Fortunately, there is a widely accepted method for highly accurate power consumption analysis that correlates closely to measurements from fabricated chips. This entails running gate-level simulation (GLS) with full timing information back-annotated onto the post-synthesis or post-place-and-route netlist. Most power is consumed when gates switch, so the detailed timing data is critical to determine when switching occurs. The more switching activity in parallel, the higher the peak power consumption. The GLS approach is used for power signoff precisely because it is so accurate. However, there are major limitations on using this as the only power estimation technique:

  • GLS occurs very late in the project, after the entire design has been completed, verified and synthesized, when fixing power issues may cause a schedule slip
  • GLS requires significant engineering effort to set up and run
  • GLS is much slower than register transfer level (RTL) simulation, so only a subset of the test suite can be run, possibly reducing estimation accuracy

One partial solution is running power analysis based on RTL simulation to “shift left” the results. Simulators produce switching activity files that can be used to estimate power consumption early in the development process.

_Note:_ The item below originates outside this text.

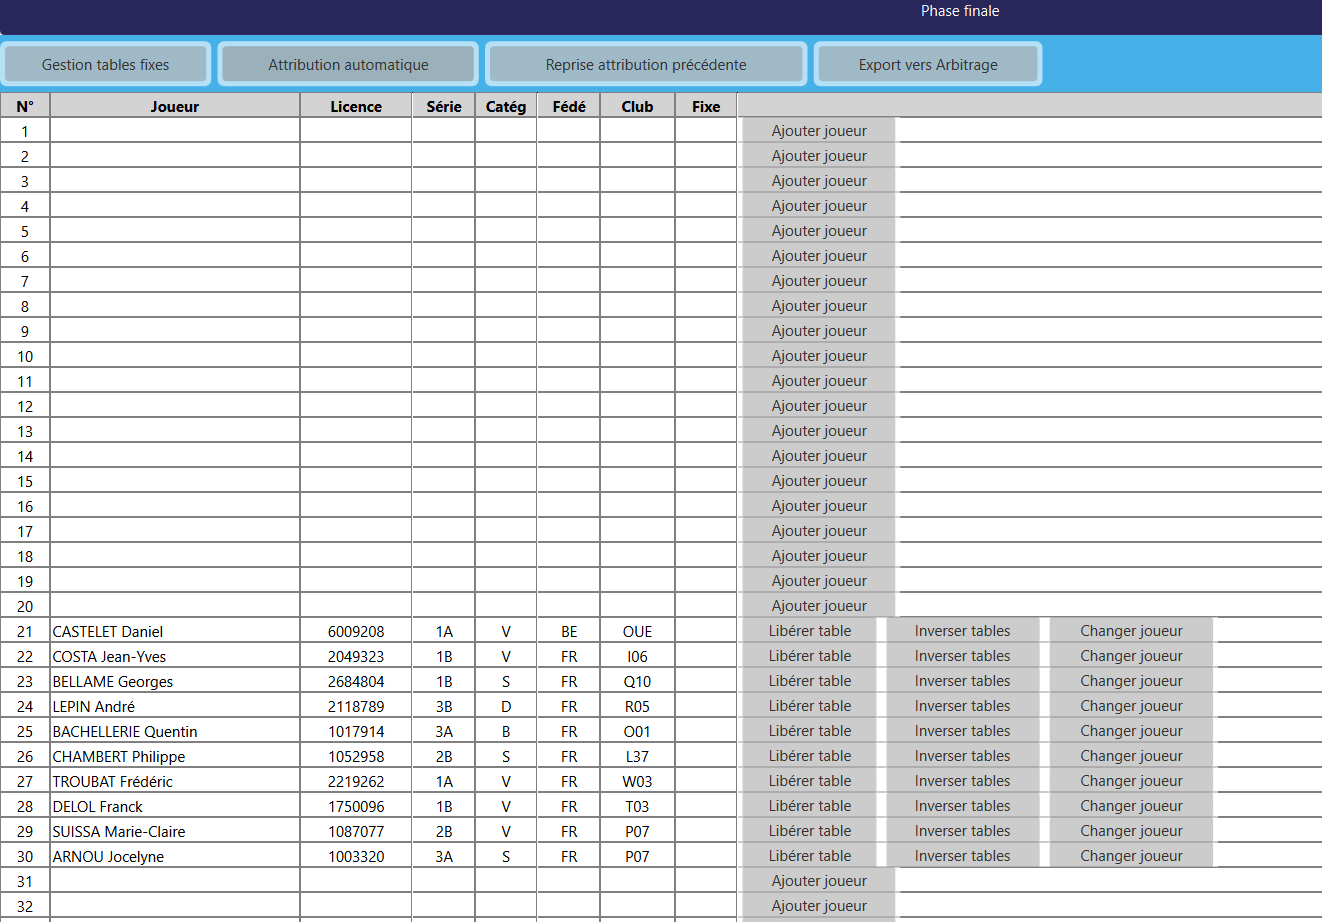Switch to Phase finale tab
The image size is (1322, 922).
click(x=960, y=11)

The results are accurate enough to highlight major power issues at a project stage when it is easy to fix them without compromising the schedule. However, there is a limit to how accurate this analysis can be since the detailed timing files are not yet available, and timing varies widely depending upon the selected synthesis options and the resulting netlist. Despite the value of power estimation based on RTL simulation, there is still a chance that GLS with full timing will turn up problems that are hard to address late in the project.

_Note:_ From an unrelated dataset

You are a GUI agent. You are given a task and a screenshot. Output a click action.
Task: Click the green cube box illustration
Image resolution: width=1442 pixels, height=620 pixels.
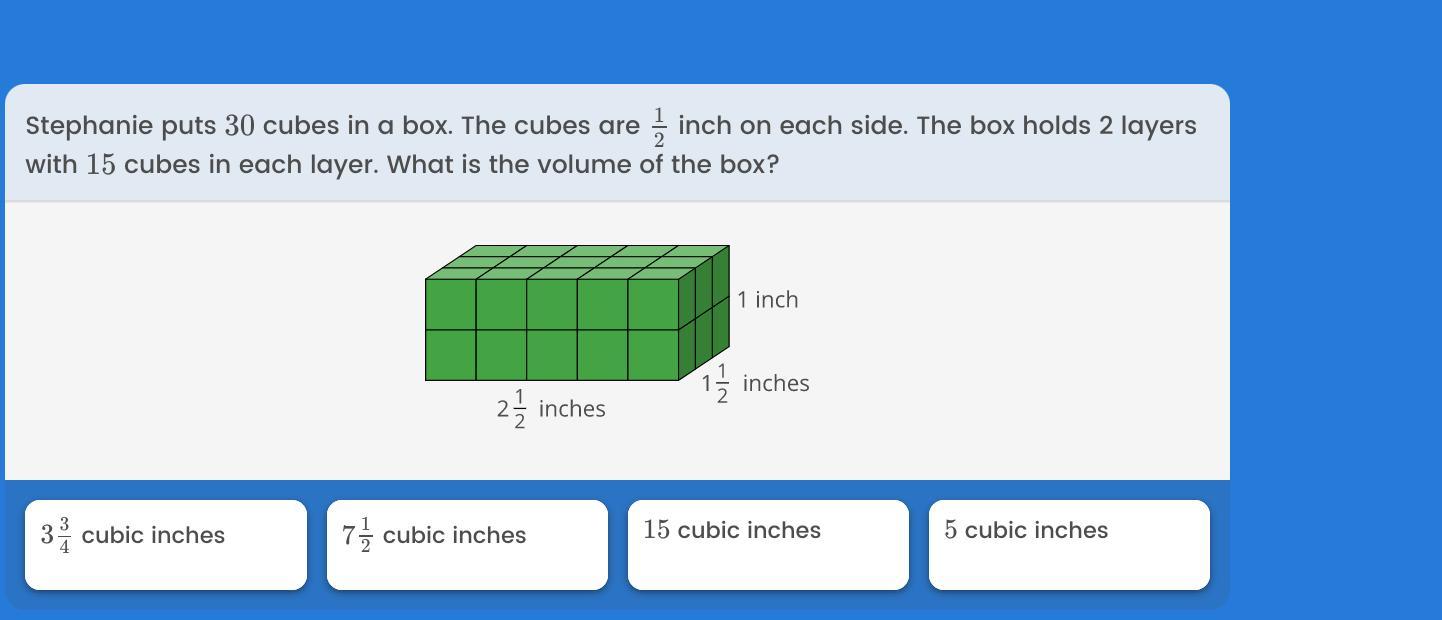[577, 313]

Designers need a power estimation method that occurs earlier in the development cycle than GLS with nearly the same level of accuracy. The Synopsys PowerReplay solution has been proven on many SoC projects to meet these requirements. It performs early and fast gate-level power analysis at an accuracy within 5% of power signoff.

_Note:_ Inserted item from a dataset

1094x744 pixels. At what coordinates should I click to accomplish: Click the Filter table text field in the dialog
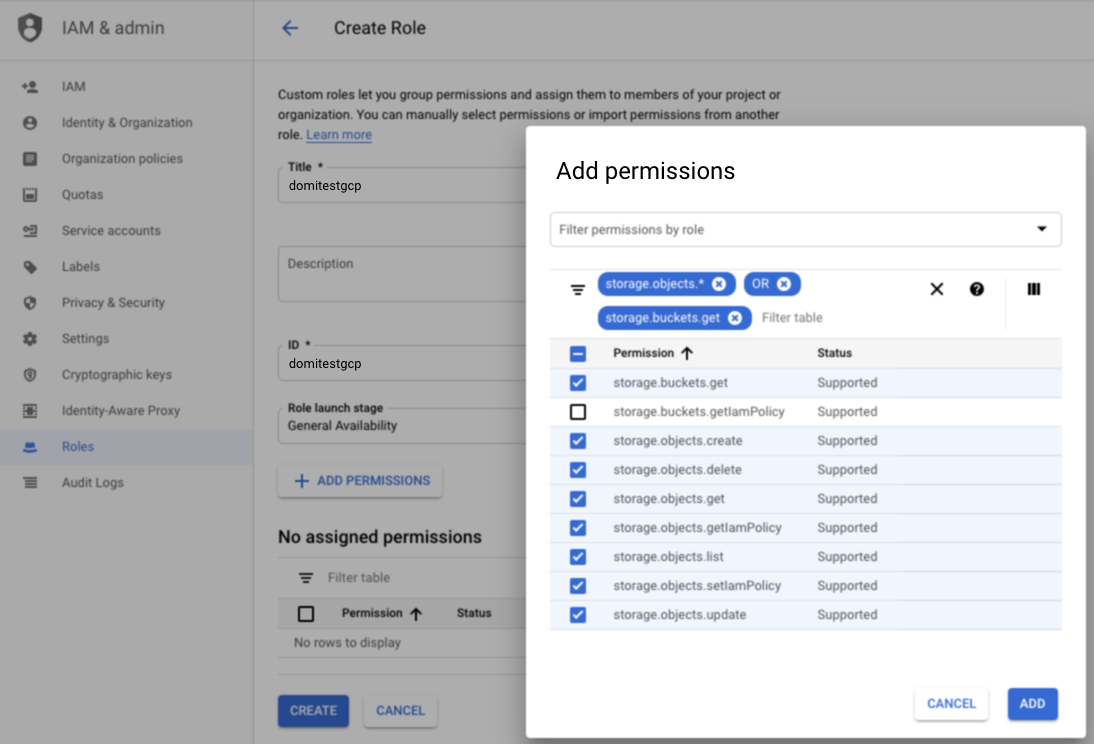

PowerReplay uses the results from RTL simulation and runs netlist simulation internally without users having to port the RTL testbench to GLS or perform any of the setup required for power signoff. PowerReplay reads in the RTL design, the RTL simulation results in the form of a fast signal database (FSDB) trace file and the gate-level netlist. The first step is performing a mapping from gates to RTL, optionally aided by a Setup Verification for Formality (SVF) file from logic synthesis. The second step is running GLS using RTL simulation results and the gate-level netlist. PowerReplay automatically generates a gate-level testbench that can apply the GLS inputs using the RTL FSDB values and check the GLS outputs against the RTL FSDB values.

This process works for any portion of the design, so it can be run on individual blocks or subsystems long before the entire chip is ready to be synthesized. Users can choose a subset of the design or a subset of the simulation trace, for example deferring power analysis until after configuration is complete.

A white paper is available with detailed information on advanced features, and more.

Power is every bit as important as area and timing in the planning and development of SoC designs. Successful end products must operate within their power budgets, and any issues must be found well before the bring-up lab. Design engineers must have timely, accurate power estimation results throughout the development schedule.

Vin Liao is a Staff Application Engineer in the Verification Group at Synopsys. Liao has been working in EDA industry for more than a decade and is experienced in debug and functional verification. Prior to joining Synopsys, Liao held research and developer at SpringSoft acquired by Synopsys. He holds a MSEE from National Tsing Hua University and a Bachelor of EE from National Chao Tung University from Taiwan.